A la noche, asistimos al Tiki Village Theatre, dirigido por Olivier Briac, un coreógrafo francés que acredita haber dirigido a Moria Casán en el Tabarís de Buenos Aires. Ahora comanda un cuerpo de 60 bailarines y un complejo a orillas del mar que aspira a mostrar la auténtica vida de los antiguos habitantes de la Polinesia. Hay tiendas donde se puede ver cómo trabajan los artesanos y viviendas típicas. Todo huele un poco a espectáculo for export, pero el cierre con danzas típicas justifica la visita.

Final del juego

Ultimas imágenes del paraíso. Un ferry nos lleva hasta Tahití. Hay que empezar a pensar en la partida. Pero aún quedan algunas horas de playa. Otra vez, los paisajes hipnotizan. Desde la cubierta, la isla de Tahití parece una ensoñación. Tras el mar azul, entre la bruma, aparece la silueta de la isla con sus casitas colgando de la ladera de la montaña. A la tarde, llueve en el paraíso. Y uno igual no le puede sacar la vista al paisaje. Está nublado y ahora el mar parece haberse vuelto plateado. Las gotas repiquetean contra el piso y las palmeras se zarandean.

Todo dura unos cuantos minutos. Hasta que el sol vuelve a brillar y el mar se convierte otra vez en una pileta turquesa que muere en la arena fina y negra de Papeete. El agua está tibia y los peces nadan en fila india cerca de la costa: azules, rojos, amarillos, anaranjados, fucsias. El mar retiene, aplaza la despedida. Y uno quiere unos minutos más. Y se da el último chapuzón.

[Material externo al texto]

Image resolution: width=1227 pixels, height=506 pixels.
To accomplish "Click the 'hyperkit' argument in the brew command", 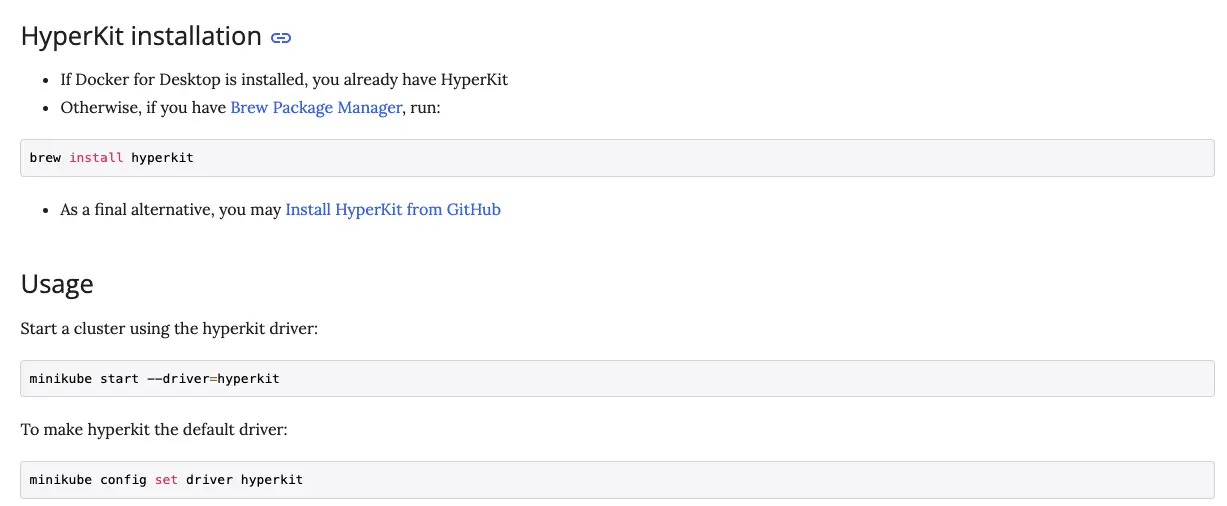I will click(x=162, y=158).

Mientras preparo la valija, miro el paisaje por última vez; miro como quien sabe que ya no verá y trato de retenerlo todo. Ha empezado a caer el sol. El mar está planchado, exótico en su inmensidad. En medio de esa nada inabarcable, diminutas, aparecen dos piraguas. Sólo ellas y el sol anaranjado sobre el mar. ¿Qué se sentirá estando tan solo en medio del paraíso? Miro ya en descuento, cuando la partida es un hecho inevitable. Y las últimas imágenes de la Polinesia me siguen pareciendo una ensoñación. No es fácil acostumbrarse a tanta belleza. No es fácil acostumbrarse a la Polinesia.